Monday, October 19, 2009

Art & Life

This evening, I felt a moment of personal embarrassment that shot me to the quick; embarrassment intense enough to nauseate, without quite tipping over into humiliation.  At first, I lost my appetite, couldn't look my lovely date in the eye (my embarrassment was not about her,) and went semi-silent.  Then, I hardened.  A black ice wrapped my heart.  This hardness felt like focus and strength.  It also liberated me from niceties.  I spoke bluntly to strangers without tipping all the way into rudeness.  I spoke to my date with just-chilled politeness.  Her hand, which usually finds mine, stayed in her own lap, while we listened to E.L. Doctorow read from his most recent novel.  We spoke to one another like a married couple a little bored with the routine.  After the reading, we drove home, watched Ricky Gervais' romantic comedy Ghost Town on dvd, and not for the first time during the evening, I apologized--but this time, the ice had thawed, and I meant it.

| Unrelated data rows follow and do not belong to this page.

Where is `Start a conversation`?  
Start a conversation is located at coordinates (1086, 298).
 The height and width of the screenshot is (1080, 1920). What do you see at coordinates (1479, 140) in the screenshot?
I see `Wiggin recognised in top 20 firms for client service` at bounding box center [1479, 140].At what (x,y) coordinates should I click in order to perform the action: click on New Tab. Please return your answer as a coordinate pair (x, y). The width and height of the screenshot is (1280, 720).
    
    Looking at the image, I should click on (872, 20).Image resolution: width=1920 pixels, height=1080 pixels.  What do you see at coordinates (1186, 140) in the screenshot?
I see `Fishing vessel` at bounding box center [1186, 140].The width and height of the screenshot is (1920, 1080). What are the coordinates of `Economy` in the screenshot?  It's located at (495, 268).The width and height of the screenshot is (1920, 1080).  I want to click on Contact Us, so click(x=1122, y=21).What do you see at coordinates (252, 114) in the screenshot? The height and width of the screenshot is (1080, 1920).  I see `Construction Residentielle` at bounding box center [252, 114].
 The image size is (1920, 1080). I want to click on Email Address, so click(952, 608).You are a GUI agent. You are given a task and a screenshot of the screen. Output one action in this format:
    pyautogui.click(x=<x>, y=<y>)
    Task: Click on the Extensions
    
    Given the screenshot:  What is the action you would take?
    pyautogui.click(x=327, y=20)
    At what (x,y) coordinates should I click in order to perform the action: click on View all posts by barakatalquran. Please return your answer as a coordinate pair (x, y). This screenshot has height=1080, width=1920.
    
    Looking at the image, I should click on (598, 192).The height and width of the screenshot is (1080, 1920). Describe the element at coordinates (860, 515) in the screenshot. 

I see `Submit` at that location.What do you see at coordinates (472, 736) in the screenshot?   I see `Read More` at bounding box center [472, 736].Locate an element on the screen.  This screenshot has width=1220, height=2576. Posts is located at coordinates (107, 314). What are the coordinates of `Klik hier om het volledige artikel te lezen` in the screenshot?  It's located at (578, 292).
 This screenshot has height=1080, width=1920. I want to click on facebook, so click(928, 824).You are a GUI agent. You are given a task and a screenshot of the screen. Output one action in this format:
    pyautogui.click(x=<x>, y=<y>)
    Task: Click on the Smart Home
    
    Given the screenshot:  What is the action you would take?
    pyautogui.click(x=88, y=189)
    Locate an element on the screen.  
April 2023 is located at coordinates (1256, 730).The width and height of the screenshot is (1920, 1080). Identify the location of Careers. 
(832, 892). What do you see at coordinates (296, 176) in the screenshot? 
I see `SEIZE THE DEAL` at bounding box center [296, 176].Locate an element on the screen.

More than once during this long evening I felt something else, too:  comfort in my growing ability to speak Shakespearean verse on stage.  I'm by no means brilliant at it.  But, the more I do it, the more comprehensible are the smallish crimes I may commit against others and myself, day to day.  Not 'comprehensible' as in intellectually grasped between ratiocinative pincers, but as in 'forgivable.'  Speaking Shakespeare's text is like speaking in tongues; passions, doubts, aspirations, fears coil into sound and gesture and spring into external being.  Biblical hermeneutics do this for some people, though not for me.  The metaphysical ambiguity, borderline nihilism, articulate empathy, moral outrage and imaginative restlessness of Shakespeare do do it for me.  Speaking Shakespeare's verse doesn't quite 'ennoble' me, but... it provides a context, which I don't necessarily find elsewhere (and I do mean "speaking" his verse, which puts Shakespeare into another category than mere literary experience.)  This evening, when I felt my coldest and most alienated, I could still imagine speaking Shakespeare's lines--those of Hamlet, or Claudius, or Macbeth, or Henry IV--and  after I thawed, I somehow felt... more capacious, and lighter on my feet.  I felt I could traverse more quickly through the emotions of the moment without attempting to ignore them.

There were other intertwining threads of art and life this evening.  The articulate good humor of E.L. Doctorow, the bland good faith of Ricky Gervais, our recent evening listening to Tony Kushner, a previous evening at Guy Robert's mesmerizing one-man Hamlet--all recent art experience bringing shape, color and warmth to a moment that may have felt merely mean, and barren.  All of this made me a slightly better boyfriend, in a tricky moment.